— YOUR OBJECTIVE —
Check every line of the data below for the string "computer", and copy the ones that hold it.

— EXCERPTED RECORDS —
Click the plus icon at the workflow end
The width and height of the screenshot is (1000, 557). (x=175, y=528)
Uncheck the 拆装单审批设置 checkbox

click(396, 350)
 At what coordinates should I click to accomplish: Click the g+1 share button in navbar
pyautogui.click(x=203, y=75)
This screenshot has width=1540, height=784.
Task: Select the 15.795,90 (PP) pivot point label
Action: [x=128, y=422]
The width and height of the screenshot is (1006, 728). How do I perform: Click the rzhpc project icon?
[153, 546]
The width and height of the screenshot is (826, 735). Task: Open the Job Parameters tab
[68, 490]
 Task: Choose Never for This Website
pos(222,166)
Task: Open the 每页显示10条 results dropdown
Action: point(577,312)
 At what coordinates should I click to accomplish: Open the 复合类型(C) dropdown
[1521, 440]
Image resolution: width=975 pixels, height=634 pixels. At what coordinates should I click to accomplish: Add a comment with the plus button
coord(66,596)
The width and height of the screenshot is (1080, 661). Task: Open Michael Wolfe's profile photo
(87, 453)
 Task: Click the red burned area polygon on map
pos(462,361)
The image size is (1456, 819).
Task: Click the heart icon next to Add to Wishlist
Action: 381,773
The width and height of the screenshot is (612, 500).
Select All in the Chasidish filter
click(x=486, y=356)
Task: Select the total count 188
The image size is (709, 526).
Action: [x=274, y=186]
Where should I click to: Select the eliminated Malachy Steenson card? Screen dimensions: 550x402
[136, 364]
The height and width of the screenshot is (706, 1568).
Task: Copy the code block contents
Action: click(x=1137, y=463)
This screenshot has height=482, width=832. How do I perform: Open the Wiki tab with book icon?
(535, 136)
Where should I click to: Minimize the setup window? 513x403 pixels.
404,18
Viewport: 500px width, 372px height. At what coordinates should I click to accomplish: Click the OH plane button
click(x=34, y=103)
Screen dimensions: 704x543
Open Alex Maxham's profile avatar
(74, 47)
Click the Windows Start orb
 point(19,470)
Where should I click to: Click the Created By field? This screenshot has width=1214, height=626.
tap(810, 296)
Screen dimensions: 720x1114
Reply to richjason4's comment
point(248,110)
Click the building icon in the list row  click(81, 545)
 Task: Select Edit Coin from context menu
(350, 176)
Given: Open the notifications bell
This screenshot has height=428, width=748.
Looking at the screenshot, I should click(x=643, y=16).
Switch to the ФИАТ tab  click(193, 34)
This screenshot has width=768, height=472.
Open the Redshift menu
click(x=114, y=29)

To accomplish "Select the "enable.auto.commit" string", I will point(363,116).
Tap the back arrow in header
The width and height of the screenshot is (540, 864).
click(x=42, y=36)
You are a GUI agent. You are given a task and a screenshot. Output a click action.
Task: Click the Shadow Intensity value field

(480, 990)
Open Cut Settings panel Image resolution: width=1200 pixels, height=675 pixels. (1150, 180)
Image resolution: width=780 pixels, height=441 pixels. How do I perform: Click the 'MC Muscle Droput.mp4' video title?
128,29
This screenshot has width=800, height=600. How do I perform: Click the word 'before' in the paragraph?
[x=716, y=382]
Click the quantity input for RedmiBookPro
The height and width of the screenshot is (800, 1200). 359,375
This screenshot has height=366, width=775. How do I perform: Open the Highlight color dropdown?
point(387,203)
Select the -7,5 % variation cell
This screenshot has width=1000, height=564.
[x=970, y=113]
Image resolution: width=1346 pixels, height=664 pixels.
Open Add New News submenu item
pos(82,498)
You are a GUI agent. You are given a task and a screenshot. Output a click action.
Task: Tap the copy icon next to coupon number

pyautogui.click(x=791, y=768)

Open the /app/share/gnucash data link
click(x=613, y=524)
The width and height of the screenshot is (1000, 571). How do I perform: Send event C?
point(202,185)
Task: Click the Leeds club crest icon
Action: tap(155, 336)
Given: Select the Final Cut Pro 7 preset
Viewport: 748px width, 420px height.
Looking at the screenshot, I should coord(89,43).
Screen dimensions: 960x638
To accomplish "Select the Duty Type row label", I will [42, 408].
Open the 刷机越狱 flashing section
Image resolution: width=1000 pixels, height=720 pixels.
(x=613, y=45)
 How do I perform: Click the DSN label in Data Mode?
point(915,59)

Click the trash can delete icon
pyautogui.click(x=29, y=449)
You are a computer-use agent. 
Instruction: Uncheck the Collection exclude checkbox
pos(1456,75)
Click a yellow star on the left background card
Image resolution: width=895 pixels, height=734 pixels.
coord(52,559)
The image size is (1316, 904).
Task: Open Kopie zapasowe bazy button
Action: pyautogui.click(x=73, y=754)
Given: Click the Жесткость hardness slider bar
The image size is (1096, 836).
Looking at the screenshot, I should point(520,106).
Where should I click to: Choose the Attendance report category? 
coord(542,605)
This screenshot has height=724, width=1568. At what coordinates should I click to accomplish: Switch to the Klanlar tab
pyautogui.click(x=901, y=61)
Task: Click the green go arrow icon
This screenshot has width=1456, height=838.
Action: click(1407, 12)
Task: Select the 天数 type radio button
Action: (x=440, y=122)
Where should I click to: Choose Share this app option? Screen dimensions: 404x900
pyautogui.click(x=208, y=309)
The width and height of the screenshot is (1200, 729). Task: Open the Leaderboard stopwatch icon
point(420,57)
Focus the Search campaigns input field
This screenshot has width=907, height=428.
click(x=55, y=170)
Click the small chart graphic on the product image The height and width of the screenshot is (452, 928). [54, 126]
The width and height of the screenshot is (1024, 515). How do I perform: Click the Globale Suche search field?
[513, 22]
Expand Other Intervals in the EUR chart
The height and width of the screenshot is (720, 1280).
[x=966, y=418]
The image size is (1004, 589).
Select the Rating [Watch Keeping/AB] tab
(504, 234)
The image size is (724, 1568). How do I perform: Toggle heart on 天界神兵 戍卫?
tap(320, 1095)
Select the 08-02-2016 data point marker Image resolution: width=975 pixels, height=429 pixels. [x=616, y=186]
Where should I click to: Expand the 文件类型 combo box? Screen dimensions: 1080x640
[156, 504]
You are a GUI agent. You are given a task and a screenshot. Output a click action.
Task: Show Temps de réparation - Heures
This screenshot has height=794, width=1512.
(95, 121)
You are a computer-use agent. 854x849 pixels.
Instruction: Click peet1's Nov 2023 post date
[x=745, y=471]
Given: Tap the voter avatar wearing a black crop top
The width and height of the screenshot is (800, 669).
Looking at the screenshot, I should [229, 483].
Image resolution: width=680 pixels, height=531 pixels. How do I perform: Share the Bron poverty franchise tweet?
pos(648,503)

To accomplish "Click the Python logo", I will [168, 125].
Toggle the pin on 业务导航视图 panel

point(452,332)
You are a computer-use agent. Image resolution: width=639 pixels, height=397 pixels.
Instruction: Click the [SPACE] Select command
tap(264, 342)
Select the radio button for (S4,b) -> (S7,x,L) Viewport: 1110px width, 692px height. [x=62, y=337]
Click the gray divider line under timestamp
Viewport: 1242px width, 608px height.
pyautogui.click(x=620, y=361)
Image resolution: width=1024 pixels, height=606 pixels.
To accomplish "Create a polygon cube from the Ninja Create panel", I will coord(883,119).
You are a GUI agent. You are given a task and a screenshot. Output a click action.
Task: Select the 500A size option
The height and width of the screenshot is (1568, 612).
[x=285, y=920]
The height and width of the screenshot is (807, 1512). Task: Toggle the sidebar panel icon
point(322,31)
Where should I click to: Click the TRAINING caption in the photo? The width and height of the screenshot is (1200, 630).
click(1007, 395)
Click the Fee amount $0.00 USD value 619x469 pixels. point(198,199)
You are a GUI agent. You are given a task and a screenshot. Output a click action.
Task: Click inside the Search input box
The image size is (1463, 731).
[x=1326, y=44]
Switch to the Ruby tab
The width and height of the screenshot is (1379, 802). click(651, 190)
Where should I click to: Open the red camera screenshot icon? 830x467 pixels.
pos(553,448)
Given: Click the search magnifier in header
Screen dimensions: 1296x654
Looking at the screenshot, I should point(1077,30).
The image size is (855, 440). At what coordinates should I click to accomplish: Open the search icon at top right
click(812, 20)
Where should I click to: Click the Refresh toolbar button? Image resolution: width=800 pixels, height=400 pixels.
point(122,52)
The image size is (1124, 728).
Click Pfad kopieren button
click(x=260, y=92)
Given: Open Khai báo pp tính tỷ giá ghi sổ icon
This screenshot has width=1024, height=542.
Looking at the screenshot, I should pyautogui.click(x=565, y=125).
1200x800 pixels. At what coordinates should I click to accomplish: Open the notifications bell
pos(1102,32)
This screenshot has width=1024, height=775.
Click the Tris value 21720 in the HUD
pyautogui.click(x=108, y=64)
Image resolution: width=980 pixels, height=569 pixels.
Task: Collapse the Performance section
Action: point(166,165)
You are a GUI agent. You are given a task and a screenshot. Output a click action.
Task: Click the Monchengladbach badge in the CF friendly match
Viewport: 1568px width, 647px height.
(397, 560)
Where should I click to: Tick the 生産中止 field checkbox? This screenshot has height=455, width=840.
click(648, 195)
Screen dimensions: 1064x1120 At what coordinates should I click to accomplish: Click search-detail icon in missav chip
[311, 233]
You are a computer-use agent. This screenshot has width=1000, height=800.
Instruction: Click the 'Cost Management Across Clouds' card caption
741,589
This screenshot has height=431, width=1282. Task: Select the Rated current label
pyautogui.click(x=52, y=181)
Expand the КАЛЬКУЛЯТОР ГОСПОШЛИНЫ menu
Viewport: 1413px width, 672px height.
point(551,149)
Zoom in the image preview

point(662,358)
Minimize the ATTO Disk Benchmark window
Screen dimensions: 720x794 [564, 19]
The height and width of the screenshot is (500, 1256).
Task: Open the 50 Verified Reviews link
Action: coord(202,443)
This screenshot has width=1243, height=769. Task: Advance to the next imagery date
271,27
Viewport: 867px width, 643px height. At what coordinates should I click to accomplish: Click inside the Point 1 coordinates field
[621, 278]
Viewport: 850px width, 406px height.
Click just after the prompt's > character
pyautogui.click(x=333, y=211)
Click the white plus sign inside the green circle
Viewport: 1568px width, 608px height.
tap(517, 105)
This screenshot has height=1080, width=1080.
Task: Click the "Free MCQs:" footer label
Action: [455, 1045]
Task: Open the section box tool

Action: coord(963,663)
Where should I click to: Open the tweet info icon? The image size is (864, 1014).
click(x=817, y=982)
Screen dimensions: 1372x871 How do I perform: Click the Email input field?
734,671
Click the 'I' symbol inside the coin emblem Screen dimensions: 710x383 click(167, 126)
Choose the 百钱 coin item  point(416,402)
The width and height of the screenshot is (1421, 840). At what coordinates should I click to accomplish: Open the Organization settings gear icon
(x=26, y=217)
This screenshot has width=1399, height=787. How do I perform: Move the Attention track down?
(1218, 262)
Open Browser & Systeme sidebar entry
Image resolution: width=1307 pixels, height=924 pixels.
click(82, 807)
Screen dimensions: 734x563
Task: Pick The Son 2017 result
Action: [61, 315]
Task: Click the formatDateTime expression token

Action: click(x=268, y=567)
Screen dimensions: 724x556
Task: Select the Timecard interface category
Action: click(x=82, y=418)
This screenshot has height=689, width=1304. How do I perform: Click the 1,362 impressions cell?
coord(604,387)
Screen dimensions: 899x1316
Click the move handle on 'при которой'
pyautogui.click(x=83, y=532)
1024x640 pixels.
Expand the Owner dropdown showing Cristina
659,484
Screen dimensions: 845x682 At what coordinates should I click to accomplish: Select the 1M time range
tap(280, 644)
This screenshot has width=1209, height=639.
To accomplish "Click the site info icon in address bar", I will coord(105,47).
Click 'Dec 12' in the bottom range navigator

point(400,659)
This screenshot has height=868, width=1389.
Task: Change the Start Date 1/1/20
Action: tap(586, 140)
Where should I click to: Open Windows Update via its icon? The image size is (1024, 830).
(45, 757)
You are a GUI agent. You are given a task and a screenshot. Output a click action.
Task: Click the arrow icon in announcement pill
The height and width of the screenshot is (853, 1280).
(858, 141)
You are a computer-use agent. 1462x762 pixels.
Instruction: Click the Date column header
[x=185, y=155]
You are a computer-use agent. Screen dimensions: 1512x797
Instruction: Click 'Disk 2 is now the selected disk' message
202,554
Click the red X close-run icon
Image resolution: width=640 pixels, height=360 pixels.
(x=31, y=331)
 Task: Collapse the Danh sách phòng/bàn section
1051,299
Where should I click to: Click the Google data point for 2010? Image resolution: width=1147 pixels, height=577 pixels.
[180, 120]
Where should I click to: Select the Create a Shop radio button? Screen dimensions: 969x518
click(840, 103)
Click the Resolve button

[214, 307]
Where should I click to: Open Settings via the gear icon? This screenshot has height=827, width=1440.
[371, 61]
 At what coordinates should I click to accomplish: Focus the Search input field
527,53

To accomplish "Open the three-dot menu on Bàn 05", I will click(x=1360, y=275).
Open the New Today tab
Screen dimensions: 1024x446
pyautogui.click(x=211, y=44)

— ANSWER SPACE —
You are a computer-use agent. 
You are a computer-use agent. 854x849 pixels.
You are a computer-use agent. Image resolution: width=639 pixels, height=397 pixels.
You are a computer-use agent. This screenshot has width=1000, height=800.
You are a computer-use agent. 1462x762 pixels.
You are a computer-use agent. Screen dimensions: 1512x797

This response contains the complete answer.